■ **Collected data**
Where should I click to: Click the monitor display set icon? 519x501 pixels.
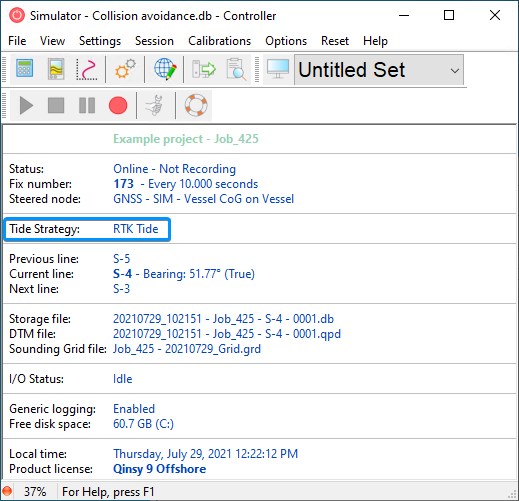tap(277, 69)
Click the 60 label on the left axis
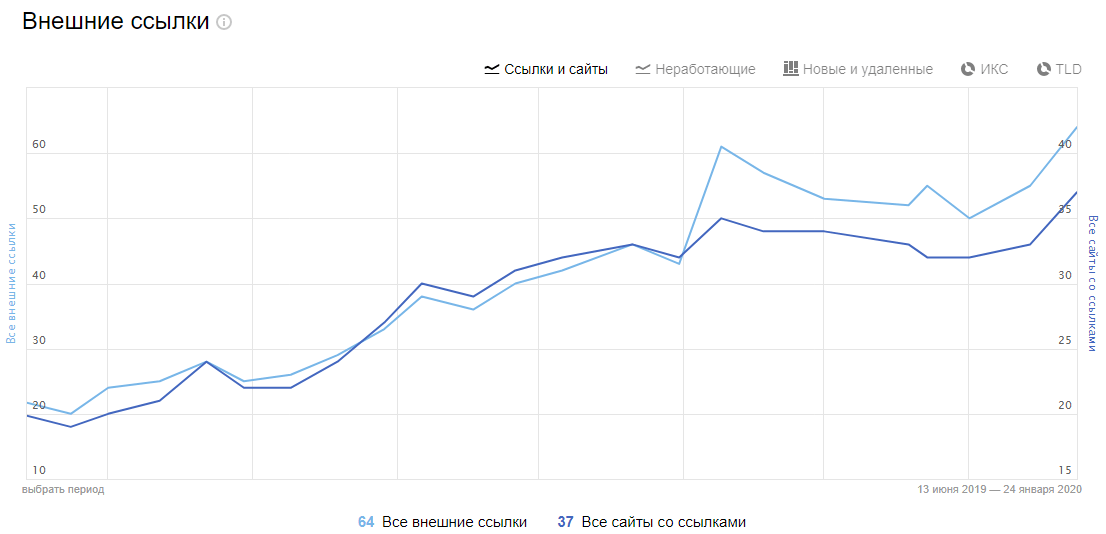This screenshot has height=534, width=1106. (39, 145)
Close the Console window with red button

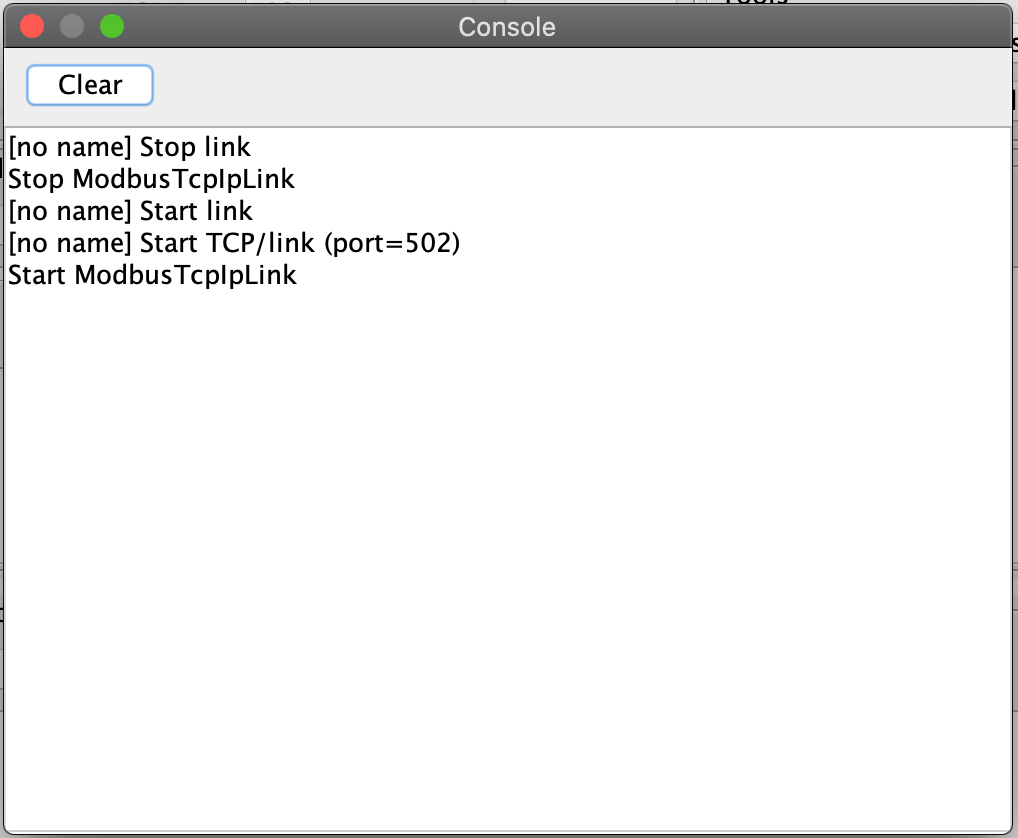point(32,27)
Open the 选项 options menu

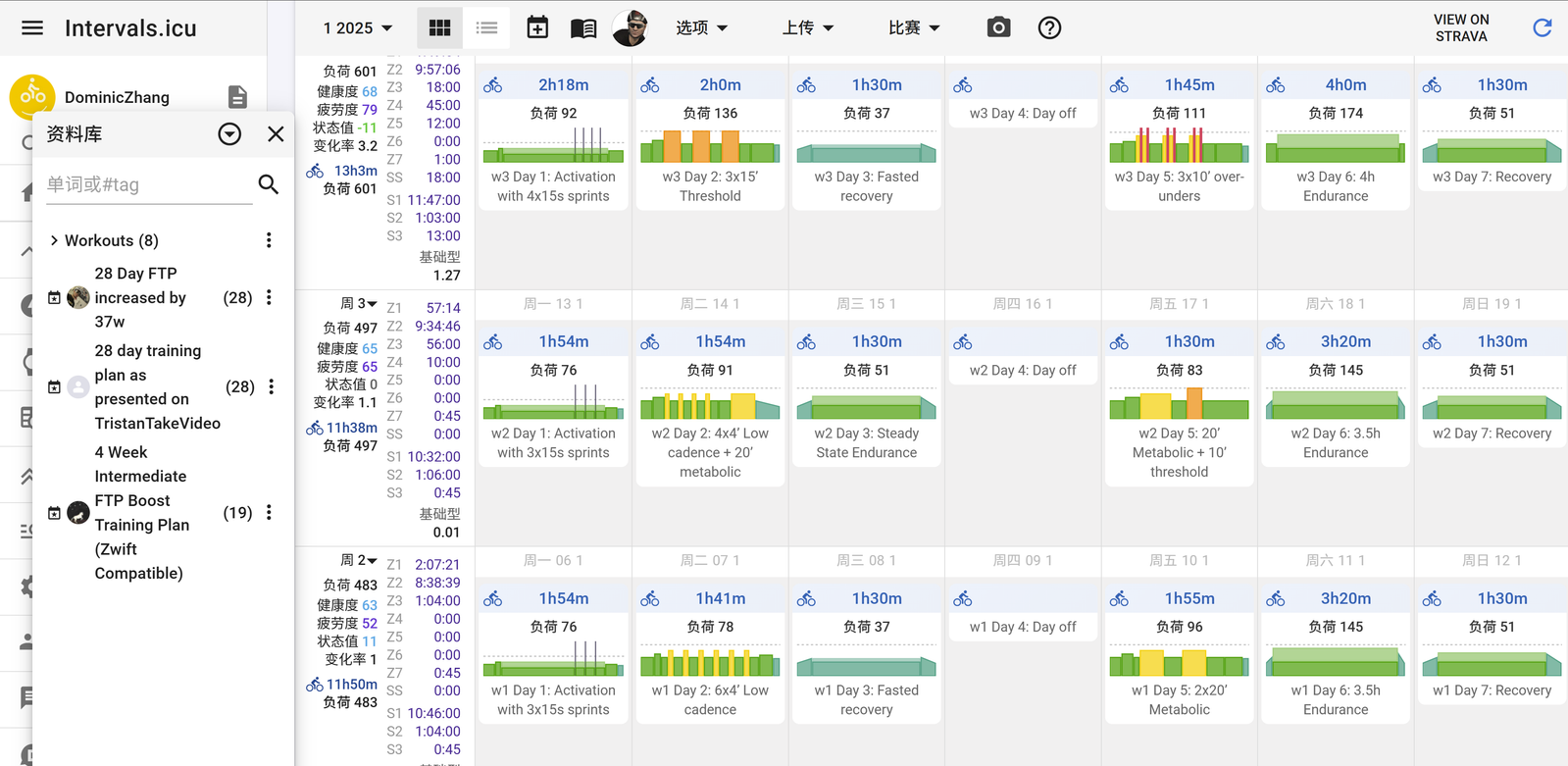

■ **Description of the task**
Output the records above exactly; leave out the pictures.

■ **Response**
Where should I click to: Click the monitor display set icon? 519x501 pixels.
tap(277, 69)
Click the 60 label on the left axis
This screenshot has height=534, width=1106. (39, 145)
Close the Console window with red button

point(32,27)
Open the 选项 options menu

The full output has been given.